Mudrick Among Creditors Fighting Lightstream Debt Swap Deal

Updated on
  • Hedge fund FrontFour also said to be opposed to the plan
  • Restructure proposal requires suppport of all creditors

Two of Lightstream Resources Ltd.’s unsecured bondholders are vowing to fight a debt-for-equity swap proposed by the Canadian oil producer, jeopardizing the company’s plan to stay afloat by cutting debt by $904 million.

Mudrick Capital Management, a New York-based investment manager that owns almost a third of the company’s unsecured bonds, is opposed to the plan, Chief Executive Officer Jason Mudrick said. FrontFour Capital Group of Greenwich, Connecticut, another unsecured creditor, is also against the debt swap, said a person with knowledge of the transaction, asking not to be identified because the matter is private.

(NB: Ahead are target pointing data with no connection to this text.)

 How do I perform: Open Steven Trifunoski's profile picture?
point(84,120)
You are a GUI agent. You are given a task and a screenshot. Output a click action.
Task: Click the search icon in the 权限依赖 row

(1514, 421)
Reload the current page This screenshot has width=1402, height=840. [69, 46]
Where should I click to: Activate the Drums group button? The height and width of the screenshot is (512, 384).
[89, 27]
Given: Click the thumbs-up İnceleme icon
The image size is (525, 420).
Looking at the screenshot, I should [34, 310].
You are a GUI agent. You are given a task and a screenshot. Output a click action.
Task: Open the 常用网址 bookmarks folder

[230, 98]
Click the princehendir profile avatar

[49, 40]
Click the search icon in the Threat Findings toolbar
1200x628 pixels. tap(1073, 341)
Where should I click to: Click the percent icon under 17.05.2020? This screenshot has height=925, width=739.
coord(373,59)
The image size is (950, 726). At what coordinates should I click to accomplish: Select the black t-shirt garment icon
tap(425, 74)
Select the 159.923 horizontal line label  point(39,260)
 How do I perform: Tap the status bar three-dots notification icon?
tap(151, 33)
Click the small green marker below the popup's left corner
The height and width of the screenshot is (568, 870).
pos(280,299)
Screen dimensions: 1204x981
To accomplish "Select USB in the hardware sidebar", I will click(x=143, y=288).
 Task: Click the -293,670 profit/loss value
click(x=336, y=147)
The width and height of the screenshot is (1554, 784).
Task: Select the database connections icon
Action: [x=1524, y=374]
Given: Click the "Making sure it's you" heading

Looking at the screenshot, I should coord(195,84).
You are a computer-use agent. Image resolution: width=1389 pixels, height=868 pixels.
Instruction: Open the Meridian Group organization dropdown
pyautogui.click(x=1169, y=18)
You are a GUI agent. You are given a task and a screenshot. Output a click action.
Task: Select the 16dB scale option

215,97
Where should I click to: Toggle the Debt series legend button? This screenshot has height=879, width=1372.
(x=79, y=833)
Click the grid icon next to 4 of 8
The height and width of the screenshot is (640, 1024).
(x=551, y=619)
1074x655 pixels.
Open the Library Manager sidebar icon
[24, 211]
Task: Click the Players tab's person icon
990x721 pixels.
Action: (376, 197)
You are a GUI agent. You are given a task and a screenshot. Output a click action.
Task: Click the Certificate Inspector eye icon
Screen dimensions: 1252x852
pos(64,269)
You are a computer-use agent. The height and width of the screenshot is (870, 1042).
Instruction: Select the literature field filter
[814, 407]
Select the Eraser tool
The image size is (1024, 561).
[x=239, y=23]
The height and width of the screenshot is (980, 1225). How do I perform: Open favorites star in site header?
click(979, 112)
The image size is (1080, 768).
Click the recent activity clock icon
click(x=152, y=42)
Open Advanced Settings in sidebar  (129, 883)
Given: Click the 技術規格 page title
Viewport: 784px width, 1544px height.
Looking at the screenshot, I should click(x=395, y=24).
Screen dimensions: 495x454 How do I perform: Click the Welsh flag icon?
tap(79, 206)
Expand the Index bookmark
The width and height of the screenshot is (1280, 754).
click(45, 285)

“We told the company we would not be supportive of this,” Mudrick said in a telephone interview Wednesday. “We have approximately 31 percent of the unsecured bonds, and as a result they can’t do a consensual transaction without us.”

A representative of FrontFour declined to comment. Lightstream didn’t immediately return telephone and e-mail messages seeking comment.

The pushback from the investors threatens Lightstream’s plan, which would hand control of the company to top-ranked bondholders in a restructuring that requires approval from all creditors through the Canada Business Corporations Act. The oil producer was facing a July 15 deadline to make a $32.1 million interest payment and has struggled to stay afloat amid a two-year crude market rout.

Lightstream’s total debt was C$1.51 billion ($1.16 billion) at the end of the first quarter, according to data compiled by Bloomberg. The company’s market capitalization on Wednesday, after its shares fell 10 percent, was C$35.7 million.

Without an agreement, Lightstream appears headed for a Companies’ Creditors Arrangement Act sales process, Mudrick said.

The Calgary-based producer was sued last year by Mudrick and FrontFour over a debt exchange that gave funds run by Apollo Global Management LLC and Blackstone Group LP’s GSO Capital Management second-lien claims on its assets, pushing investors including Mudrick and FrontFour further back in the line for a payout in a restructuring. With the lawsuits ongoing, it’s impossible to agree on a restructuring, Mudrick said.

If the plan proceeds, unsecured noteholders would together be left with a 2.75 percent stake and warrants equal to 5 percent of the shares of Lightstream. Existing shareholders would get 2.25 percent plus warrants equal to a 7.75 percent stake. Secured noteholders would get a 95 percent equity stake.

“Have you ever seen a plan where more value is going to equity than bonds?” Mudrick said. “It’s ludicrous.”